Sagemaker Inference Module

This module builds and configures SageMaker inference models and endpoints

This repository is a READ-ONLY sub-tree split. See https://github.com/FriendsOfTerraform/modules to create issues or submit pull requests.

Example Usage

Basic Usage

module "basic_usage" {
  source = "github.com/FriendsOfTerraform/aws-sagemaker-inference.git?ref=v1.0.0"

  # manages multiple models
  models = {
    # The keys of the map are model names
    demo-model = {
      iam_role_arn = "arn:aws:iam::111122223333:role/service-role/AmazonSageMakerServiceCatalogProductsExecutionRole"
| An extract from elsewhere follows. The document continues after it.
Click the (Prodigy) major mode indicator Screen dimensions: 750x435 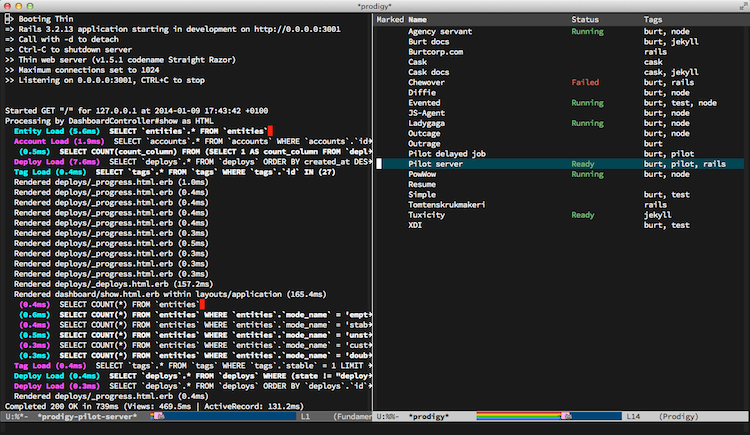click(x=678, y=416)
      # manages multiple container definitions
      container_definitions = {
        # the keys of the map are DNS name for the containers
        container1 = {
          image               = "763104351884.dkr.ecr.us-east-1.amazonaws.com/tensorflow-inference:2.19.0"
          model_data_location = "s3://demo-bucket/demo-model.tar.gz"
        }
      }
    }
  }

  # manages multiple endpoints
  endpoints = {
    # the keys of the map are endpoint names
    realtime-endpoint = {
      provisioned = {
        production_variants = {
          # must refer to models created by this module
          demo-model = {
            instance_type  = "ml.m5.large"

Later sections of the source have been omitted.